▶ _THE PROBLEM_
Render the data from the line with "Viewport: 1175px width, 660px" to the line with "Select the 01:00" as a Markdown table with the columns Row and Text. Put a row number in Row and each line in Text, and skip blank lines.

Start of DATASET ROWS

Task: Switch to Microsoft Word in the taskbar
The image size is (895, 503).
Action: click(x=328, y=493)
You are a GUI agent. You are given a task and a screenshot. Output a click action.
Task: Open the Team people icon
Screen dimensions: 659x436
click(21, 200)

End of DATASET ROWS
Start of DATASET ROWS

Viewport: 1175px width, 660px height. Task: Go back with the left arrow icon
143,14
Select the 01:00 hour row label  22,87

End of DATASET ROWS
Start of DATASET ROWS

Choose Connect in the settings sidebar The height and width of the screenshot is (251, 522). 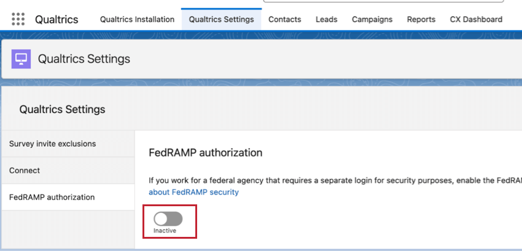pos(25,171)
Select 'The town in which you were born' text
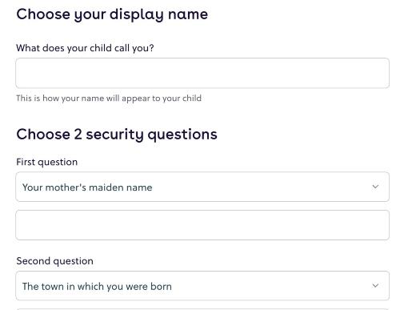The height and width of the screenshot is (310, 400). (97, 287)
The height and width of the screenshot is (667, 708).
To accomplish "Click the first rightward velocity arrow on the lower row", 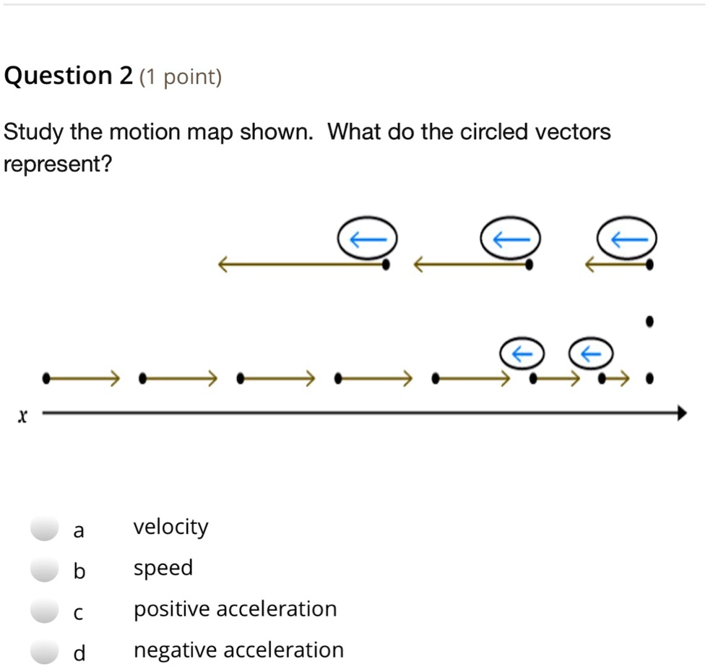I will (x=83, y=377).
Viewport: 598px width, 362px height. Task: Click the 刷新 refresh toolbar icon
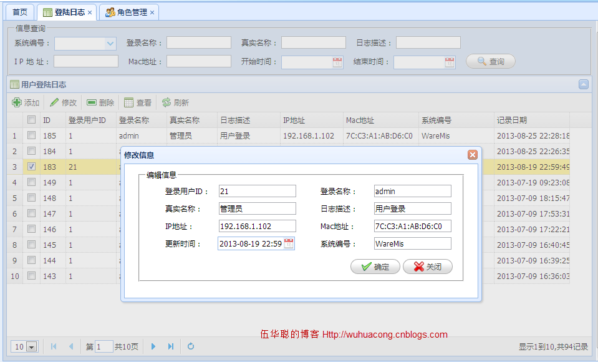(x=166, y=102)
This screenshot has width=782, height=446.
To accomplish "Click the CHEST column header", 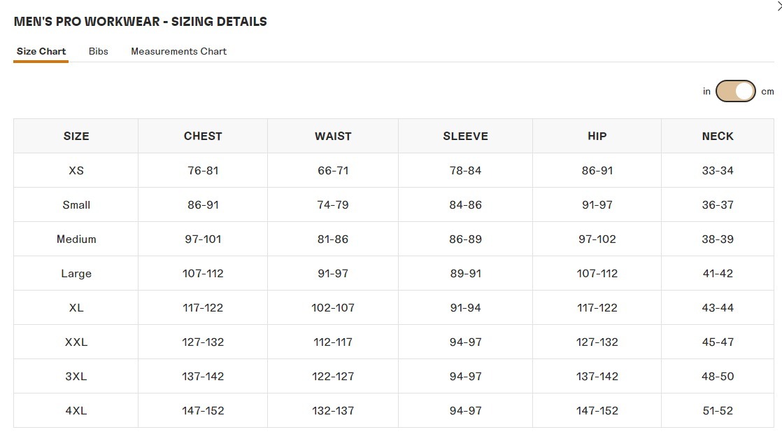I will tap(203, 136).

End of DATASET ROWS

▶ _ANSWER BELOW_
| Row | Text |
|---|---|
| 1 | Viewport: 1175px width, 660px height. Task: Go back with the left arrow icon |
| 2 | 143,14 |
| 3 | Select the 01:00 hour row label  22,87 |